Bugs are common in software. Sometimes they are relatively harmless, but sometimes they can be huge. A recent example would be Apple’s FaceTime bug where the caller can listen in on the person they’re calling while making a FaceTime call, and that person would not even need to pick up their device, scary isn’t it?

Apple has since been hit with a lawsuit over the bug, and now in a letter addressed to Apple’s CEO Tim Cook (via AppleInsider), House Energy and Commerce Chairman Frank Pallone (D-NJ) and Representative Jan Schakowsky (D-IL) are now demanding some answers with regards to customer privacy, the origins of the bug, and if there might be more bugs that have yet to be publicly disclosed.

The letter reads (in part), “We are deeply troubled by the recent press reports about how long it took for Apple to address a significant privacy violation identified by Grant Thompson, a 14-year-old in its Group FaceTime feature.
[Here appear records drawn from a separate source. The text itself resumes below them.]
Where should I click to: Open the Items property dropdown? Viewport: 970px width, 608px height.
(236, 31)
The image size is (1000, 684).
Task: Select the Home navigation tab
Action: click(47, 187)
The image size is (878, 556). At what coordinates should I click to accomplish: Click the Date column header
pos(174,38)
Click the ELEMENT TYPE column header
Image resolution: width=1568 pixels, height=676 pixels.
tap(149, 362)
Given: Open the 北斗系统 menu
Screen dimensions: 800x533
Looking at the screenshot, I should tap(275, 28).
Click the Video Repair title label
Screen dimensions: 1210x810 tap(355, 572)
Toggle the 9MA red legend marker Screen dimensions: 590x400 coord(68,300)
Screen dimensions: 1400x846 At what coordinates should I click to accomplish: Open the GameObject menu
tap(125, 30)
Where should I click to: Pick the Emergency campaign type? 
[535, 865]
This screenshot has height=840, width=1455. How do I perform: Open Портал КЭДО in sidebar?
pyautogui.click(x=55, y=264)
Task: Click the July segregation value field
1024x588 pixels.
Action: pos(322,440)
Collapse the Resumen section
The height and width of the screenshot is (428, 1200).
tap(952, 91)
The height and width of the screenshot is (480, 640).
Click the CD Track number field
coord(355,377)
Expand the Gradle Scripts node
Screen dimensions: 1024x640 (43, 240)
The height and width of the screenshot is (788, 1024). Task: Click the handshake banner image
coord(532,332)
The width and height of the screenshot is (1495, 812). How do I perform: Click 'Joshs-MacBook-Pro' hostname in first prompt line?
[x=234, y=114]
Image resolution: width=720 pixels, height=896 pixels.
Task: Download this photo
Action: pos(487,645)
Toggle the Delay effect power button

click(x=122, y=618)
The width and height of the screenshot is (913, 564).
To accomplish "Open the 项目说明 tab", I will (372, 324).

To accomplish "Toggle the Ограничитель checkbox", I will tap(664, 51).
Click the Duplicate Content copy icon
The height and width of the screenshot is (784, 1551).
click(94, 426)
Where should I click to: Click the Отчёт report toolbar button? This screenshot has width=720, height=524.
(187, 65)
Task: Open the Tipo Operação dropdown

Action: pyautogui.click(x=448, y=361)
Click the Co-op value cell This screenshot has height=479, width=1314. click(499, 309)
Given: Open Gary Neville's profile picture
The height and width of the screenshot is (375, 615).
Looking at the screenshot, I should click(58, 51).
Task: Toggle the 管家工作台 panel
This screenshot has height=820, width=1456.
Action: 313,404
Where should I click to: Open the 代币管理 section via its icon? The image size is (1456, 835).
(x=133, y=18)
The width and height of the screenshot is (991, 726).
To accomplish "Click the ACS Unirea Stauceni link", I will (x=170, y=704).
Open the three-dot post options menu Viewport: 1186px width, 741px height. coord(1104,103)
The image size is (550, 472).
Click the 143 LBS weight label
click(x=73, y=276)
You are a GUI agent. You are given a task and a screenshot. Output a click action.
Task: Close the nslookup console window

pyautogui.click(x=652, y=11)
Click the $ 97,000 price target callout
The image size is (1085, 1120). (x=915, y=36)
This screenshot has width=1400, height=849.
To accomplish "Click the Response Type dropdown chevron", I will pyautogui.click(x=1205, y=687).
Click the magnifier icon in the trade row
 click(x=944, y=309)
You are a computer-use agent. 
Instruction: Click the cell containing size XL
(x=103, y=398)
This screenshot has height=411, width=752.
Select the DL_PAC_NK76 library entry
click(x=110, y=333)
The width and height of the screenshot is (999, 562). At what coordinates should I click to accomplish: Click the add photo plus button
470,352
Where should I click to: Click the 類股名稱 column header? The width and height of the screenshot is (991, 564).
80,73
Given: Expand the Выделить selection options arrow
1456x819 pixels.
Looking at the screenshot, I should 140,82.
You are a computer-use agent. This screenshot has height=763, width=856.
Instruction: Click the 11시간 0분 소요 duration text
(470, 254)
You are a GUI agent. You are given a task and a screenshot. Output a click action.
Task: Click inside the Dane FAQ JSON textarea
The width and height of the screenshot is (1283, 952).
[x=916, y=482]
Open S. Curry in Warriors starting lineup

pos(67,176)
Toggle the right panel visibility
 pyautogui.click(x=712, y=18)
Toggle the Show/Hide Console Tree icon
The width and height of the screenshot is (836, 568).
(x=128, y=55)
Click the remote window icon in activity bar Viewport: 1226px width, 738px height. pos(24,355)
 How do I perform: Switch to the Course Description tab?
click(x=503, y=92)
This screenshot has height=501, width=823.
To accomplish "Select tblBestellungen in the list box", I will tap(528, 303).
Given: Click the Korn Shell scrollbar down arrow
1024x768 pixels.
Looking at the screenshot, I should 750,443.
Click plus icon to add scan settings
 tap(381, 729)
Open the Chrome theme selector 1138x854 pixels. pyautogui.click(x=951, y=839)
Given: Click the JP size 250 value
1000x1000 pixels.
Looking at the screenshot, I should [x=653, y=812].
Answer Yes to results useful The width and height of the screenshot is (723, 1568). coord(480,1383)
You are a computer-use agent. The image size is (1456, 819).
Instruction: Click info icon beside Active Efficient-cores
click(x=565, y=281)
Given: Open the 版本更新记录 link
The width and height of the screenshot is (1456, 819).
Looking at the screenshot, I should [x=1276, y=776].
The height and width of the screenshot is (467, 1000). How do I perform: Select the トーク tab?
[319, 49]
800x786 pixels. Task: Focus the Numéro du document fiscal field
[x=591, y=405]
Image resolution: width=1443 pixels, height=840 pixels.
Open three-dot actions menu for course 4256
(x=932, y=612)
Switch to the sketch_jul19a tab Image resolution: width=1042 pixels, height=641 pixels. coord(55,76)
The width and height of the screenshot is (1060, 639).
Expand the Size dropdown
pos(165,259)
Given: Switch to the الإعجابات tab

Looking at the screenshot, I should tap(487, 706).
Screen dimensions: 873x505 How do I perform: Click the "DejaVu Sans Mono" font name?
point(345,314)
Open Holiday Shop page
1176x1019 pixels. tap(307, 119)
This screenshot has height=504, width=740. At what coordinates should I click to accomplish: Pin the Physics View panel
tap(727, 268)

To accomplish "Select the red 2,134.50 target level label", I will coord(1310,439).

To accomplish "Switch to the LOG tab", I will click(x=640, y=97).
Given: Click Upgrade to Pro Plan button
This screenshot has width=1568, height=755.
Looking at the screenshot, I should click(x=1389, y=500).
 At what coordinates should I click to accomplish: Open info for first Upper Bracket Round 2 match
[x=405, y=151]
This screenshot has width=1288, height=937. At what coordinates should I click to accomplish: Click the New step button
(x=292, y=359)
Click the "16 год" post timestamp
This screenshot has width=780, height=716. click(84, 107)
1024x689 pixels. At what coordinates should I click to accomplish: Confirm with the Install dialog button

As such, we are writing to better understand when Apple first learned of this security flaw, the extent to which the flaw has compromised consumers’ privacy, and whether there are other undisclosed bugs that currently exist and have not been addressed.”

Apple has since apologized for the bug and stated that they are working on a fix that should arrive this week. They have also thanked Grant Thompson, the teen who first discovered the bug.